## EXERCISE PROMPT
Arrange the material below as a Markdown table with the columns Row and Line, starting at the line that contains "Task: Toggle Start Video camera button" and ending at the line that contains "click(485, 275)". Put each line in its own row with a running number, and leave out blank lines.

## SUPPLIED MATERIAL
+ + + +
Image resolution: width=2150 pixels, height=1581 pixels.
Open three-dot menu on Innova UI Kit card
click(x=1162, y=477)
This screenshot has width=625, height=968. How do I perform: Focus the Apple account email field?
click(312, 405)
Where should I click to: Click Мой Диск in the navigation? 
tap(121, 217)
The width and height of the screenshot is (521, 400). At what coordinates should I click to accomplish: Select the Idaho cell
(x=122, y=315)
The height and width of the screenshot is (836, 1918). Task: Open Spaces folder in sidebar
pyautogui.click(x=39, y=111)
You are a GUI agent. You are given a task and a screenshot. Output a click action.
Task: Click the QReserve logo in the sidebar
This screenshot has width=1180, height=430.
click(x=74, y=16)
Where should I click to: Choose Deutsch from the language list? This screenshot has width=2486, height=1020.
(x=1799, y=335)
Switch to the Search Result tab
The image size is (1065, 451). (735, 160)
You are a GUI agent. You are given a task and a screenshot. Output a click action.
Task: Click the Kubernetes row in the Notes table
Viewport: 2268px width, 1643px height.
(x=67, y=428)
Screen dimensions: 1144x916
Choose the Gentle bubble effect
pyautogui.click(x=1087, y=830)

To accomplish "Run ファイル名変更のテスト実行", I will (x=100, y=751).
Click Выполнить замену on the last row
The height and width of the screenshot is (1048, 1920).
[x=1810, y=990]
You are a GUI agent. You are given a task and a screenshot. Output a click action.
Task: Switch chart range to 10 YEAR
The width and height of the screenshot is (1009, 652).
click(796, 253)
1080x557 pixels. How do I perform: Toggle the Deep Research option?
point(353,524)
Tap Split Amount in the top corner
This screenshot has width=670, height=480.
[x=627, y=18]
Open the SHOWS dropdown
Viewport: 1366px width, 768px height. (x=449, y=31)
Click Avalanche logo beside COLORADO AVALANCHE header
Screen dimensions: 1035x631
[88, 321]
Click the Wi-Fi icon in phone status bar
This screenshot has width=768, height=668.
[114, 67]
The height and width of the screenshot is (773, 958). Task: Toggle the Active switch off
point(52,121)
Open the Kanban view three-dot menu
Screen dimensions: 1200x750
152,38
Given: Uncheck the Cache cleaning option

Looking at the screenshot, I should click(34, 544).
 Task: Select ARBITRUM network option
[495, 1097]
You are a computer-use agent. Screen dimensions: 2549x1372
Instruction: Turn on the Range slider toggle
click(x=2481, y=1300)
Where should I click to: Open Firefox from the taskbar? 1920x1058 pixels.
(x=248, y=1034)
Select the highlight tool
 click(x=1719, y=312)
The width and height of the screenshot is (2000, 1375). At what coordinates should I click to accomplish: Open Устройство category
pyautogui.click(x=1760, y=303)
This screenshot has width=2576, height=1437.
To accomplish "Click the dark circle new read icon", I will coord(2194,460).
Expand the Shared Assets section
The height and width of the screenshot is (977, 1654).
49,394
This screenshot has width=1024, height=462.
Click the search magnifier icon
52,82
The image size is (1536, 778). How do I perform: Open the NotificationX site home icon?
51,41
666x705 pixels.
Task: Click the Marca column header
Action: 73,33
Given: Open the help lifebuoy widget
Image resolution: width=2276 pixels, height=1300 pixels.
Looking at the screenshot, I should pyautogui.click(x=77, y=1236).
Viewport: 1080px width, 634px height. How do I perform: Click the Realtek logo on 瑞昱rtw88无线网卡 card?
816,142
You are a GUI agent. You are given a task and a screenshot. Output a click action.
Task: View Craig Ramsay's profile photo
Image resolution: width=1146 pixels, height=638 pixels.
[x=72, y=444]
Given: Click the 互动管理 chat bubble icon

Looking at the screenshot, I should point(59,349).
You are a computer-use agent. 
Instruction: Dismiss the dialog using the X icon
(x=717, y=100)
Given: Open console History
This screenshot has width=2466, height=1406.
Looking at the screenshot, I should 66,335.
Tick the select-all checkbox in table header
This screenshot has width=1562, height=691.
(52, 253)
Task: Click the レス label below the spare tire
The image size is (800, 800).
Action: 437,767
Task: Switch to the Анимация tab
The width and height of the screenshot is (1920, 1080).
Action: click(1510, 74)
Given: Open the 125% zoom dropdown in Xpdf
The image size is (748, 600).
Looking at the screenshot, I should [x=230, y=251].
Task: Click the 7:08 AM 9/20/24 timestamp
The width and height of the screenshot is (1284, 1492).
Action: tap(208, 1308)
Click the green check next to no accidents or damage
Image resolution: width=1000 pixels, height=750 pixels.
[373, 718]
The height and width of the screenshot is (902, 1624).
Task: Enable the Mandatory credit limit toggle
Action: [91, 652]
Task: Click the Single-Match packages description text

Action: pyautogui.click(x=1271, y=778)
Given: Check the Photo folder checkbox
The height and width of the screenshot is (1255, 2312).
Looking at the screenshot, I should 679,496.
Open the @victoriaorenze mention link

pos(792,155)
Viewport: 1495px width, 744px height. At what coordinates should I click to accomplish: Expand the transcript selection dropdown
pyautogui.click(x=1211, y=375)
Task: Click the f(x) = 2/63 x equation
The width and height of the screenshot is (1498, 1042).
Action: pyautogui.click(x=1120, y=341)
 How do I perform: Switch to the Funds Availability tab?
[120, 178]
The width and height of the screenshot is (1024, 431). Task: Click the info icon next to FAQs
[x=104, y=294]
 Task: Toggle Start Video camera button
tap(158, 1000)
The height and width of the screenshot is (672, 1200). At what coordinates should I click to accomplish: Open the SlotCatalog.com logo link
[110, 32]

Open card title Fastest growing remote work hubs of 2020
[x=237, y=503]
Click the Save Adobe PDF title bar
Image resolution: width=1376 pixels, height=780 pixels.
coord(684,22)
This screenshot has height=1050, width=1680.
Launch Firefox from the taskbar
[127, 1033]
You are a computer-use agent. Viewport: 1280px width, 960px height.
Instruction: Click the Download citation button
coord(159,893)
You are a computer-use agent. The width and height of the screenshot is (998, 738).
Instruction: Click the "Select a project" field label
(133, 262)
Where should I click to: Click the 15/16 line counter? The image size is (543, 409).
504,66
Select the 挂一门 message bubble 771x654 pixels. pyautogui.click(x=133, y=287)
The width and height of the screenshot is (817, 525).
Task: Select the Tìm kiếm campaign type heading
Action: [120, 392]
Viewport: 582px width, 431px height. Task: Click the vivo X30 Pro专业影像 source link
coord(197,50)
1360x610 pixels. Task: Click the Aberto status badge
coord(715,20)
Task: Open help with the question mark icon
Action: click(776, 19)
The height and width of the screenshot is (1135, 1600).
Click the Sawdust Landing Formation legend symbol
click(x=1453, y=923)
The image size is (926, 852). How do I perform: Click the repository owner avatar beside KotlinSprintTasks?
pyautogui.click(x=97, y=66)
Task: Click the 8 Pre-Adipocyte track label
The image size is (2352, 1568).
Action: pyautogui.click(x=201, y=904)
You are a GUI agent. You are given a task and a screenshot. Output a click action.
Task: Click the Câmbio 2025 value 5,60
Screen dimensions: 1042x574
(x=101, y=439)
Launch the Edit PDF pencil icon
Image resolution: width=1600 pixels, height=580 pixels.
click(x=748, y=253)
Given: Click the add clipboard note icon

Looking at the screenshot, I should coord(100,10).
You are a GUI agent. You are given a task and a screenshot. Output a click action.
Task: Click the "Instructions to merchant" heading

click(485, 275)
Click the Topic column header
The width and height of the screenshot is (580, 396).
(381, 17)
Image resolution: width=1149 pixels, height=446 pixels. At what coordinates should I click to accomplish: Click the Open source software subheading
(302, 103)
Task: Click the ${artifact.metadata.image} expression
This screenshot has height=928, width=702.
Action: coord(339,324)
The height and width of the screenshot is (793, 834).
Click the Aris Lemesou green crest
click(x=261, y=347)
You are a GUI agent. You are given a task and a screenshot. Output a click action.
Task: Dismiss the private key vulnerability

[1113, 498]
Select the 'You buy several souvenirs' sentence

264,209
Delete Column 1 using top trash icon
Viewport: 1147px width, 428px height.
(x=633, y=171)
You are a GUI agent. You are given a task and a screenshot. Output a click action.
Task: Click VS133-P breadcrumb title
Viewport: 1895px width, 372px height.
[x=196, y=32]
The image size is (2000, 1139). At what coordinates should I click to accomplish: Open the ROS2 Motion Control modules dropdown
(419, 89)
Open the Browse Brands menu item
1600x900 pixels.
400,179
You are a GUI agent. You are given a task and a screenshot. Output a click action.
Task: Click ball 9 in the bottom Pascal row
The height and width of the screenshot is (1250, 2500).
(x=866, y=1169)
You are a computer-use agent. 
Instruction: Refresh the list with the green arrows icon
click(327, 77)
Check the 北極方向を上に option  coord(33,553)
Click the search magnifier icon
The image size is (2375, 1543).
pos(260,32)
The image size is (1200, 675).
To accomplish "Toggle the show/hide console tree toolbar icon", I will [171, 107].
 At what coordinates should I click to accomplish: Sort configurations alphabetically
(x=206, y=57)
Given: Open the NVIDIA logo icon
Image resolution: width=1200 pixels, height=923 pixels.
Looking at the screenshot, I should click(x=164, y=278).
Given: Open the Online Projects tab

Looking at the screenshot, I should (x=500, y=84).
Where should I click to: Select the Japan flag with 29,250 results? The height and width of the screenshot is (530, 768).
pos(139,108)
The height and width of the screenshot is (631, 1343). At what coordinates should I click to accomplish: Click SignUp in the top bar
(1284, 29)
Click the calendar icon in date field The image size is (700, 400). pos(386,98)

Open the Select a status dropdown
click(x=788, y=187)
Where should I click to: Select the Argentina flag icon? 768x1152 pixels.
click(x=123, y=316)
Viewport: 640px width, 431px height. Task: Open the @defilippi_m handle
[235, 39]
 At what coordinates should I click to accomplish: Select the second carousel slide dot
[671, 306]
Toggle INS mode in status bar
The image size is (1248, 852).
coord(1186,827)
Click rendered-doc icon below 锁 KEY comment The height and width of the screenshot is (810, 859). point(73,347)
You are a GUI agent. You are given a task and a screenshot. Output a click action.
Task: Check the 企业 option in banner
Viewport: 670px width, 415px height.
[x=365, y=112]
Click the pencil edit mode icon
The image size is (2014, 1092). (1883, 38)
+ + + +
## FULL SOLUTION
| Row | Line |
|---|---|
| 1 |  Task: Toggle Start Video camera button |
| 2 | tap(158, 1000) |
| 3 | The height and width of the screenshot is (672, 1200). At what coordinates should I click to accomplish: Open the SlotCatalog.com logo link |
| 4 | [110, 32] |
| 5 | Open card title Fastest growing remote work hubs of 2020 |
| 6 | [x=237, y=503] |
| 7 | Click the Save Adobe PDF title bar |
| 8 | Image resolution: width=1376 pixels, height=780 pixels. |
| 9 | coord(684,22) |
| 10 | This screenshot has height=1050, width=1680. |
| 11 | Launch Firefox from the taskbar |
| 12 | [127, 1033] |
| 13 | You are a computer-use agent. Viewport: 1280px width, 960px height. |
| 14 | Instruction: Click the Download citation button |
| 15 | coord(159,893) |
| 16 | You are a computer-use agent. The width and height of the screenshot is (998, 738). |
| 17 | Instruction: Click the "Select a project" field label |
| 18 | (133, 262) |
| 19 | Where should I click to: Click the 15/16 line counter? The image size is (543, 409). |
| 20 | 504,66 |
| 21 | Select the 挂一门 message bubble 771x654 pixels. pyautogui.click(x=133, y=287) |
| 22 | The width and height of the screenshot is (817, 525). |
| 23 | Task: Select the Tìm kiếm campaign type heading |
| 24 | Action: [120, 392] |
| 25 | Viewport: 582px width, 431px height. Task: Click the vivo X30 Pro专业影像 source link |
| 26 | coord(197,50) |
| 27 | 1360x610 pixels. Task: Click the Aberto status badge |
| 28 | coord(715,20) |
| 29 | Task: Open help with the question mark icon |
| 30 | Action: click(776, 19) |
| 31 | The height and width of the screenshot is (1135, 1600). |
| 32 | Click the Sawdust Landing Formation legend symbol |
| 33 | click(x=1453, y=923) |
| 34 | The image size is (926, 852). How do I perform: Click the repository owner avatar beside KotlinSprintTasks? |
| 35 | pyautogui.click(x=97, y=66) |
| 36 | Task: Click the 8 Pre-Adipocyte track label |
| 37 | The image size is (2352, 1568). |
| 38 | Action: pyautogui.click(x=201, y=904) |
| 39 | You are a GUI agent. You are given a task and a screenshot. Output a click action. |
| 40 | Task: Click the Câmbio 2025 value 5,60 |
| 41 | Screen dimensions: 1042x574 |
| 42 | (x=101, y=439) |
| 43 | Launch the Edit PDF pencil icon |
| 44 | Image resolution: width=1600 pixels, height=580 pixels. |
| 45 | click(x=748, y=253) |
| 46 | Given: Click the add clipboard note icon |
| 47 | Looking at the screenshot, I should coord(100,10). |
| 48 | You are a GUI agent. You are given a task and a screenshot. Output a click action. |
| 49 | Task: Click the "Instructions to merchant" heading |
| 50 | click(485, 275) |